(Word and element location data)

--

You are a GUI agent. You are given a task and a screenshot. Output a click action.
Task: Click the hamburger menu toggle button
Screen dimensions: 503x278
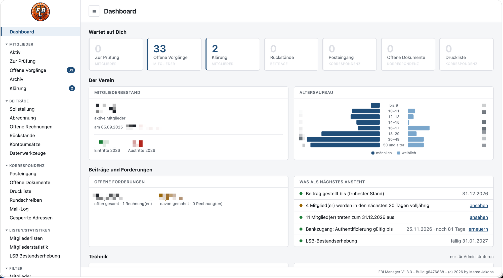coord(94,11)
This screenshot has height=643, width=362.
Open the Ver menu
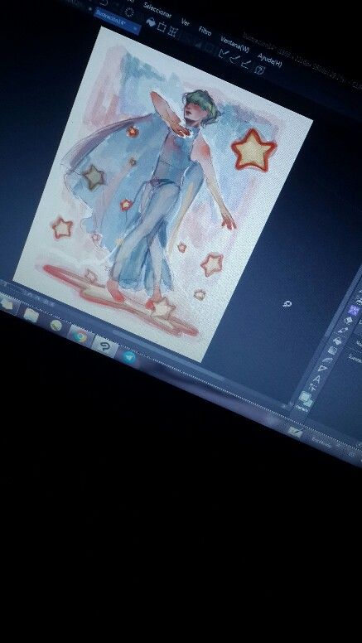(186, 22)
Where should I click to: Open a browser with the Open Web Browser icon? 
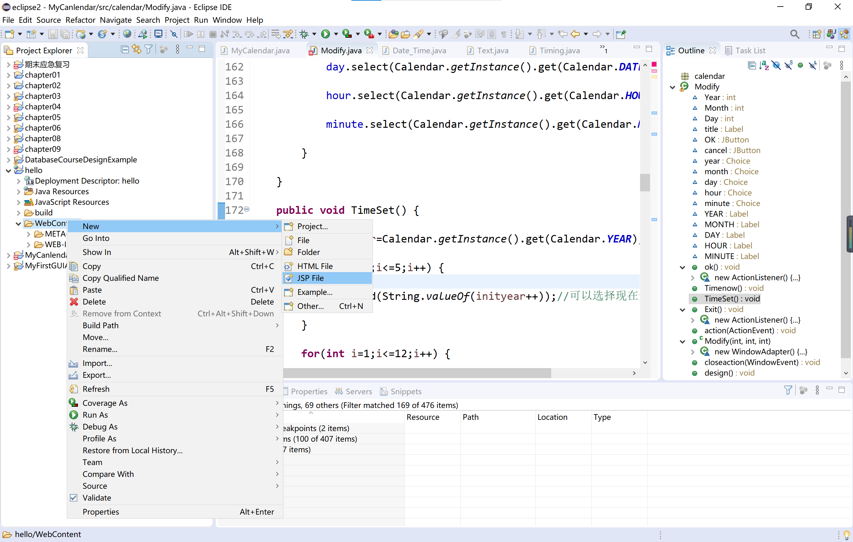pyautogui.click(x=127, y=34)
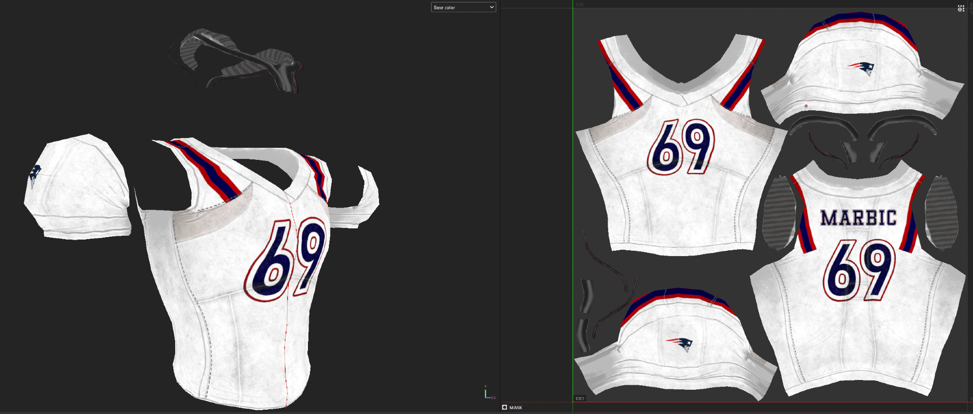Open the 2D view display settings icon
This screenshot has height=414, width=973.
(961, 8)
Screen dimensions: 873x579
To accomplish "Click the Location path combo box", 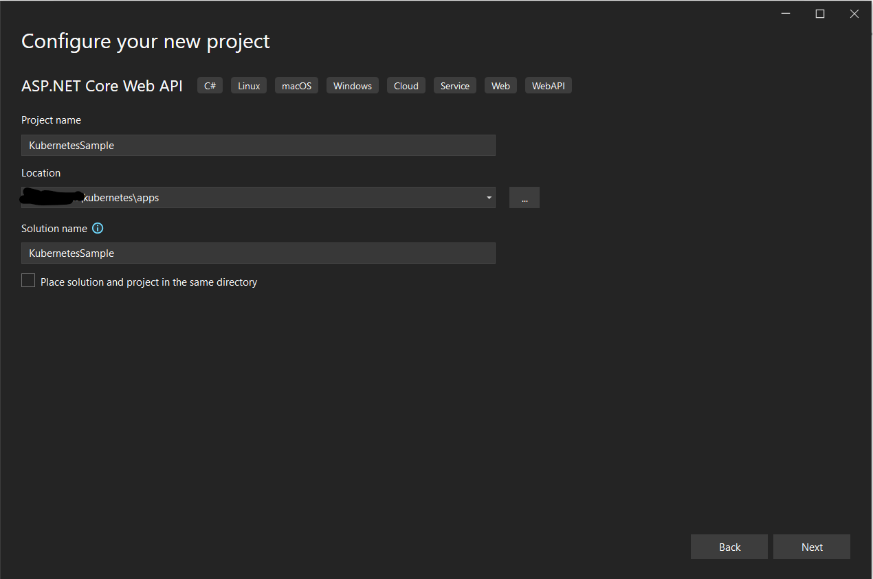I will (258, 198).
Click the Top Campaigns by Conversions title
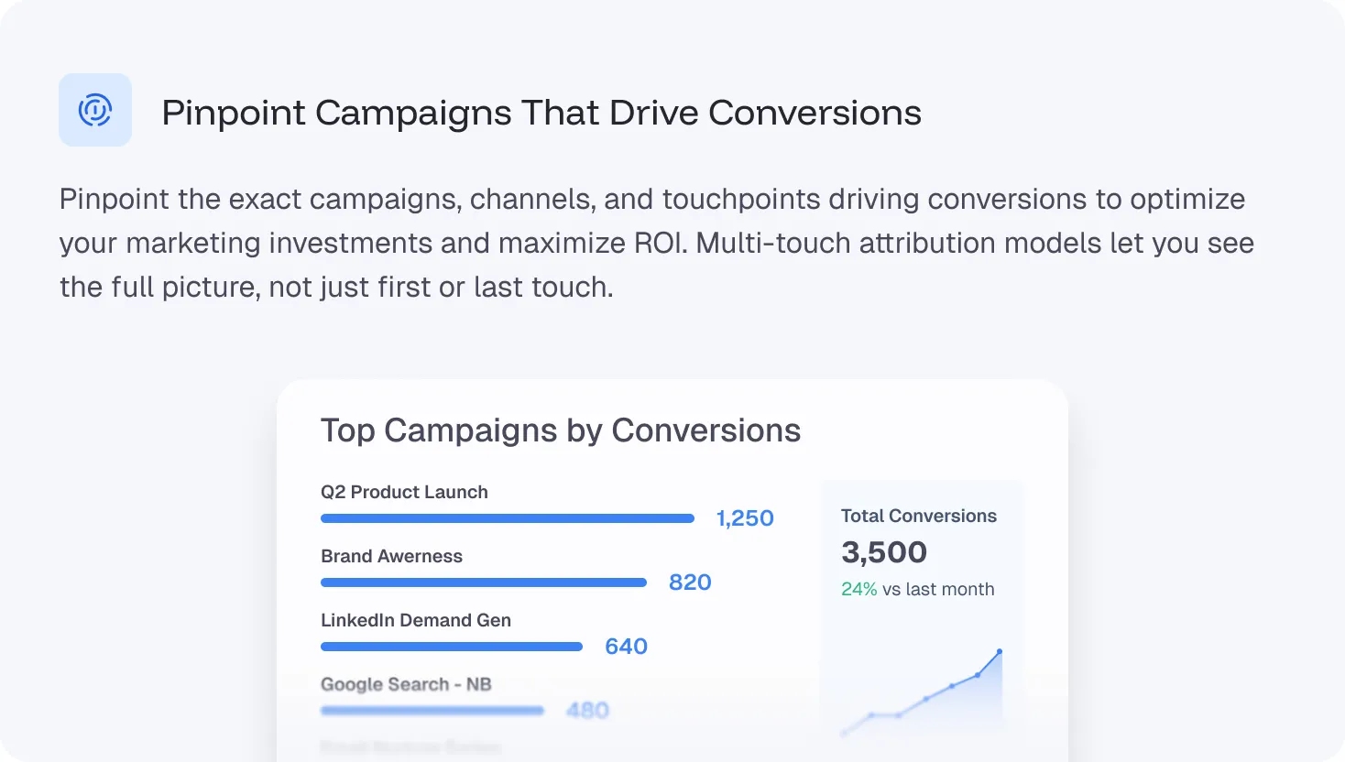This screenshot has width=1345, height=762. (561, 430)
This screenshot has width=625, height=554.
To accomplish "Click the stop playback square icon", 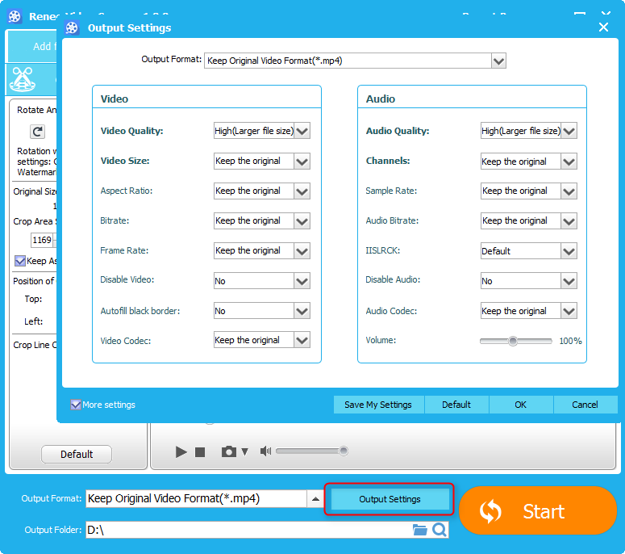I will (x=200, y=452).
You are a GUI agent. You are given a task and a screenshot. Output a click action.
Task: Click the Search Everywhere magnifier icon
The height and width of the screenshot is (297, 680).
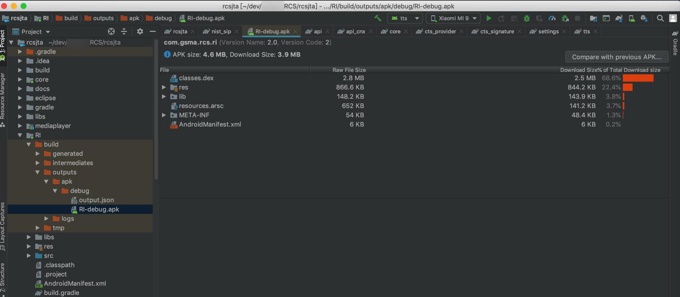(x=660, y=18)

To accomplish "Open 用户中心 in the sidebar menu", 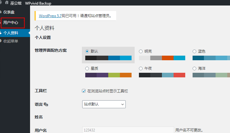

--

- [Work to be completed] Collect every line in the data above that contains the word "dimensions".

- [Response for this exercise]
Screen dimensions: 503x278
Screen dimensions: 873x579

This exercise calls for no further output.